Sur le plan personnel, tous étaient familiers de près ou de loin à la notion de famille recomposée. D’ailleurs, certains des grands ont eu pour les petits des réflexes de protection réels. De fait, beaucoup de ce qui se passait à l’écran était alors “vrai”. 

Sur le plan professionnel, tous aussi, à l’exception du plus jeune (issu d’un casting de rue), avaient déjà eu une expérience d’agence. Certains avaient déjà travaillé avec Karin et possédaient les techniques d’improvisation. Ce qui s’est avéré précieux. Tant qu’ils jouaient, je ne coupais pas. 

Y a-t-il des films qui vous ont servi d’inspiration pour ce que vous vouliez faire ? 

La première partie, je l’ai voulue “aventure” dans l’esprit des GOONIES, produit par Steven Spielberg, un film pour lequel j’ai toujours eu beaucoup de tendresse. Dans C’EST QUOI CETTE FAMILLE ?! c’est la partie où les enfants mettent au point leur plan, avec la découverte de l’immense appartement inoccupé de la grand-mère. Il représente un univers sombre, qui au départ leur fait un peu peur. Sinon, pêle-mêle, j’ai repensé de loin à GÉNIAL, MES PARENTS DIVORCENT! à L’ARGENT DE POCHE et puis à un film qu’on connaît peut-être moins bien qui est LA VRAIE VIE DES PROFS. 

Je me suis également fait plaisir, en faisant un clin d’œil à… LA HORDE SAUVAGE, le temps d’un plan qui montre les gosses marcher en rang, épaule contre épaule, face caméra, l’air très déterminé. 

En découvrant le film, on a l’impression que l’appartement familial est comme un personnage en plus.

[Éléments enregistrés]

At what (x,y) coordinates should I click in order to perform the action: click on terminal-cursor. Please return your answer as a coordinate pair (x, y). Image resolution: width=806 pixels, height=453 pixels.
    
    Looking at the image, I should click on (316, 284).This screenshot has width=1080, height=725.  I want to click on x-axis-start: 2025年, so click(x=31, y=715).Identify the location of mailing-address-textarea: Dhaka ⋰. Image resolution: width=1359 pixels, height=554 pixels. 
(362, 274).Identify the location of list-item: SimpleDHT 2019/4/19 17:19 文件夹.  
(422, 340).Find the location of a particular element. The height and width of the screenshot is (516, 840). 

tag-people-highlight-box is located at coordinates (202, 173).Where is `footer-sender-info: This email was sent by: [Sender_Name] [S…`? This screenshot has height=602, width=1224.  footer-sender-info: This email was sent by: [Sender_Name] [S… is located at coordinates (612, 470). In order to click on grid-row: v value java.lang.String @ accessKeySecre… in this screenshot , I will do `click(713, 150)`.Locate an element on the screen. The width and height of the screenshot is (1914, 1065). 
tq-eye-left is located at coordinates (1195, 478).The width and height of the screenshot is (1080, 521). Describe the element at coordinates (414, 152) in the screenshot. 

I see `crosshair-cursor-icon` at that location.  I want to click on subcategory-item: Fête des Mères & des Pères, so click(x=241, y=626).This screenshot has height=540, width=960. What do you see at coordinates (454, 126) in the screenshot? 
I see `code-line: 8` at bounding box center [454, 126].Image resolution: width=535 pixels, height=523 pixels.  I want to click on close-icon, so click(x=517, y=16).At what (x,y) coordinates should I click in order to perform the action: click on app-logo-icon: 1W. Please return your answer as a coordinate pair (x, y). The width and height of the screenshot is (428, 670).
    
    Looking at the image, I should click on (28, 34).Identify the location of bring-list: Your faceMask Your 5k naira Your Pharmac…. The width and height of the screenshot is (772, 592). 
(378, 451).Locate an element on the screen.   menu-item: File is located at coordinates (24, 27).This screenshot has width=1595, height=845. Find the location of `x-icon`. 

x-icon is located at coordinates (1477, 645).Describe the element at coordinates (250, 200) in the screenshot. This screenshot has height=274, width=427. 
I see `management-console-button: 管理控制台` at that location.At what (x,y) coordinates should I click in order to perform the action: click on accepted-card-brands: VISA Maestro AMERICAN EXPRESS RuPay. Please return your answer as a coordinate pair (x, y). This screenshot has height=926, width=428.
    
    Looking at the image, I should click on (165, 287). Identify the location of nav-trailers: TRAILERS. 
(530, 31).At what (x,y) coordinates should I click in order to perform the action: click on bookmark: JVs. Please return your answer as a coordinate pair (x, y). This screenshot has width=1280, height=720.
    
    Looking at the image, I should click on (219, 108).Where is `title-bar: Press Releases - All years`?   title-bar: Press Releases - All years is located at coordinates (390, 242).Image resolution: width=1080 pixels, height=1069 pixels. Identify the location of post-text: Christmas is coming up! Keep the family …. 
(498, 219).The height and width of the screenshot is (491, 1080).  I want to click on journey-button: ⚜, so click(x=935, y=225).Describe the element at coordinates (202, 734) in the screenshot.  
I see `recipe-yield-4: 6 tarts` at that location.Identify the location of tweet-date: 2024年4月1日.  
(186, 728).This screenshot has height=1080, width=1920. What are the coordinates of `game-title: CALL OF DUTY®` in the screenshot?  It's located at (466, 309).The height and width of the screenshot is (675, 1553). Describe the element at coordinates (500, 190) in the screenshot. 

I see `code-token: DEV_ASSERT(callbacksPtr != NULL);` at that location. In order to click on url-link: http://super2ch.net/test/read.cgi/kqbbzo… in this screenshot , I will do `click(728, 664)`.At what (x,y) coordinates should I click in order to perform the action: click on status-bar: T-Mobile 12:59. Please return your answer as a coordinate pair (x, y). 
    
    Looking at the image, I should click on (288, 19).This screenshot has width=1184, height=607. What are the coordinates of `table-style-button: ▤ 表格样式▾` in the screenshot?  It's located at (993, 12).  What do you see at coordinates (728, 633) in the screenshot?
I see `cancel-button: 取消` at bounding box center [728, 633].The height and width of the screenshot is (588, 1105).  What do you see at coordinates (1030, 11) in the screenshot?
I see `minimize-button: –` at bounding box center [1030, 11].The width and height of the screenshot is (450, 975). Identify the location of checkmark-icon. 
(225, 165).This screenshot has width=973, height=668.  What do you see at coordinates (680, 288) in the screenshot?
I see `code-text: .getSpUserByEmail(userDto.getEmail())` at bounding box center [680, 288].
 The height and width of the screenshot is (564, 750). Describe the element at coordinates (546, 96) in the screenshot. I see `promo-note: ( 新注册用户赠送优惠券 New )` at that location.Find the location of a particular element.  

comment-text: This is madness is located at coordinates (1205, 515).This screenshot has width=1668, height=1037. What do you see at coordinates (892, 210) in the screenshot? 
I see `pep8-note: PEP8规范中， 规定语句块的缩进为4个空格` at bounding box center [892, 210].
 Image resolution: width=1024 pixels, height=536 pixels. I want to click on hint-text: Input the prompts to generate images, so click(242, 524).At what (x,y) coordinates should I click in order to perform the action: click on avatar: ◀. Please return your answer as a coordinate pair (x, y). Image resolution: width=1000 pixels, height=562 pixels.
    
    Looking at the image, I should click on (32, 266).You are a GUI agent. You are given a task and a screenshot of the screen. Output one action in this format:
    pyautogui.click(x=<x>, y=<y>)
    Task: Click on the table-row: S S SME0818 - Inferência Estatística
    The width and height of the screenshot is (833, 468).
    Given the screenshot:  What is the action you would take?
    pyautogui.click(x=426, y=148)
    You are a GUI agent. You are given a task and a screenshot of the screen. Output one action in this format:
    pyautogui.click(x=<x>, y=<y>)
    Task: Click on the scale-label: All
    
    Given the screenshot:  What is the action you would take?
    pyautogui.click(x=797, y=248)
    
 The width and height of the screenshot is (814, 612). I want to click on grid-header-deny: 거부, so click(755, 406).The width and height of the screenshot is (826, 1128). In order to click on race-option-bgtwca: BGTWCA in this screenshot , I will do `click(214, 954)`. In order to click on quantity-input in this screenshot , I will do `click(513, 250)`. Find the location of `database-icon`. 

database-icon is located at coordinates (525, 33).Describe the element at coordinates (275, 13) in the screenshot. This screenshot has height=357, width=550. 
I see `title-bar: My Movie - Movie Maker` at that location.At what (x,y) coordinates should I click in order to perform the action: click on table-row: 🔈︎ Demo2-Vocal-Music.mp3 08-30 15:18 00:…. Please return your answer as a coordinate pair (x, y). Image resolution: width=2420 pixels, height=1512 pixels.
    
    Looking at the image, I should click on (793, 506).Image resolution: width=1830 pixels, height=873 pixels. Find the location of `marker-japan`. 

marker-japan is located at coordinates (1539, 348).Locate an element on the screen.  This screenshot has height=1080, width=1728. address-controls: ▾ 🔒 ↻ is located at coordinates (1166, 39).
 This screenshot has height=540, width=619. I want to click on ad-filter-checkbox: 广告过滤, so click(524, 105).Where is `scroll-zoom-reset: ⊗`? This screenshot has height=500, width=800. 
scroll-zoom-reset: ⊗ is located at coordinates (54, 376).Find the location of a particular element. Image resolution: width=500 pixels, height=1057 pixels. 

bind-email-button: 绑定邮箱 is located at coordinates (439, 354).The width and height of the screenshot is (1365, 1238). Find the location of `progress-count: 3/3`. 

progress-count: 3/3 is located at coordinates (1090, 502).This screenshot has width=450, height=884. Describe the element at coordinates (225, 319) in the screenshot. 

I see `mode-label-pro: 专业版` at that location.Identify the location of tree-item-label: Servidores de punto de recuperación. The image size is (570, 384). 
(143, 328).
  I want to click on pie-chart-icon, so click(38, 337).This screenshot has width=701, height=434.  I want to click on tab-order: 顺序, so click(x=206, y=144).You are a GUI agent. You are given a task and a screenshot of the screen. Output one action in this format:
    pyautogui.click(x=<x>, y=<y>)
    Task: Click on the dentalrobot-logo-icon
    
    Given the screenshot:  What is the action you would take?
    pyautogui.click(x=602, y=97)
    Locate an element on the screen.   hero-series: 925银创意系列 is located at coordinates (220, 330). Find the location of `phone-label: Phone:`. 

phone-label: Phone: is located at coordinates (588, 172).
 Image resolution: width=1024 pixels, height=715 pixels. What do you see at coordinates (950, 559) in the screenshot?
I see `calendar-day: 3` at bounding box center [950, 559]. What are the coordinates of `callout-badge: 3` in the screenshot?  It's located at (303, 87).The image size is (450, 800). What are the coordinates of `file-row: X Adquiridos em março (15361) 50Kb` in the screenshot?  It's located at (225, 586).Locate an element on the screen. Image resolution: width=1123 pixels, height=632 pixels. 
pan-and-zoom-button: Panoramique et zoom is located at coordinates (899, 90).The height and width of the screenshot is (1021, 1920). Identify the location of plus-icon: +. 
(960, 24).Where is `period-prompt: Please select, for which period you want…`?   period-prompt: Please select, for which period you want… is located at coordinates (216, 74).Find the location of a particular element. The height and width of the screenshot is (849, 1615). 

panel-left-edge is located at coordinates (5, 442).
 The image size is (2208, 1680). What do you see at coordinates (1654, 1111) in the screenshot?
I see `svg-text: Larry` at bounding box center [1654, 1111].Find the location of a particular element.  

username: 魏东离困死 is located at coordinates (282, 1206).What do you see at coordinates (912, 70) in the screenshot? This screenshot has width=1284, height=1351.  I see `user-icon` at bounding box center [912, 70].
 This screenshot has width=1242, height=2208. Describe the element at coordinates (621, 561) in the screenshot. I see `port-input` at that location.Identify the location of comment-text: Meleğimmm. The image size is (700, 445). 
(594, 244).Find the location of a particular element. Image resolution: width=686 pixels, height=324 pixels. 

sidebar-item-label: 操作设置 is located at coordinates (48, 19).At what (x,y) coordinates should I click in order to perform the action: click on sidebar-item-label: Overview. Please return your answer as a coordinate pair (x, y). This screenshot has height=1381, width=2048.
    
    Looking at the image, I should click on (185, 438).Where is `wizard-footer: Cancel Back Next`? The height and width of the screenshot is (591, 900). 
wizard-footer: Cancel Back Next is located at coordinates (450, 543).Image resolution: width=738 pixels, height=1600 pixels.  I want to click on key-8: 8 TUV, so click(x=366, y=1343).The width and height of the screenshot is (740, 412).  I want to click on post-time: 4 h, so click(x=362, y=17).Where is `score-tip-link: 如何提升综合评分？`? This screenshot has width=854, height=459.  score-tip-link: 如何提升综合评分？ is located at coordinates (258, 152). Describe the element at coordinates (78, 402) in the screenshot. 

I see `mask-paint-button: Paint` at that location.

__Activité 1__: Dans l'entretien sur le film, dans quel esprit la première partie a-t-elle été voulue ?
__Activité 2__: Rédigez la suite de l'entretien sur le film à partir de sa dernière phrase.
Les enregistrements ne sont pas nécessaires ici.

__Zone de réponse 1__: Dans l'esprit des GOONIES, produit par Steven Spielberg.

__Zone de réponse 2__:
C’était mon souhait. C’est un véritable appartement parisien qui se loue pour des tournages. La surface était enviable : 280 m2 et attenante à deux autres appartements similaires, qui nous ont permis d’accueillir dans le même immeuble les loges des artistes et le matériel. Une configuration idéale en termes de logistique. 

Au départ, il apparaît comme un lieu sombre et vétuste. Inquiétant. Trop vaste. Et par petites touches, au fil du récit, il subit des modifications qui de manière subliminale montrent que les petits prennent la main sur l’endroit. Ils en font une sorte de sympathique squat. Sa métamorphose a réclamé beaucoup de travail au service décoration. 

Quelle a été la durée du tournage ? 

Quarante-et-un jours. Ce qui, dans l’absolu était peu. Mais le cinéma réclame de devoir s’adapter de plus en plus à une réalité économique. Lorsque la production a donné le feu vert, le budget n’était pas encore entièrement bouclé. 

Tous les enfants étant scolarisés, on imagine qu’il n’a pas été simple non plus de faire avec cette autre contrainte ? 

C’est absolument vrai. Mais on a pu remercier tous les jours Martin Scorsese ! Depuis qu’il a tourné en France Hugo Cabret, dont le personnage principal était un enfant, la législation en la matière s’est assouplie. C’était en 2011. Avant, les enfants comédiens ne pouvaient pas passer plus de quatre heures par jour sur un tournage. Ils devaient alors quitter le plateau et ne revenir que le lendemain. Aujourd’hui, il est permis de les faire tourner deux fois deux heures dans la journée, avec une interruption, sur place, de trois heures. Cela permet de répartir le plan de travail de manière plus rationnelle. Cette même loi les autorise aussi désormais à travailler durant la moitié des vacances. Nous avons commencé fin août, ils ont fait leur rentrée comme les autres, puis sont revenus terminer les prises de vue jusqu’à la mi-octobre. Certains jours, des professeurs venaient leur faire la classe entre les prises de vue. 

Dans ces premières scènes, ils sont très nombreux dans le champ. Comment avez-vous procédé ?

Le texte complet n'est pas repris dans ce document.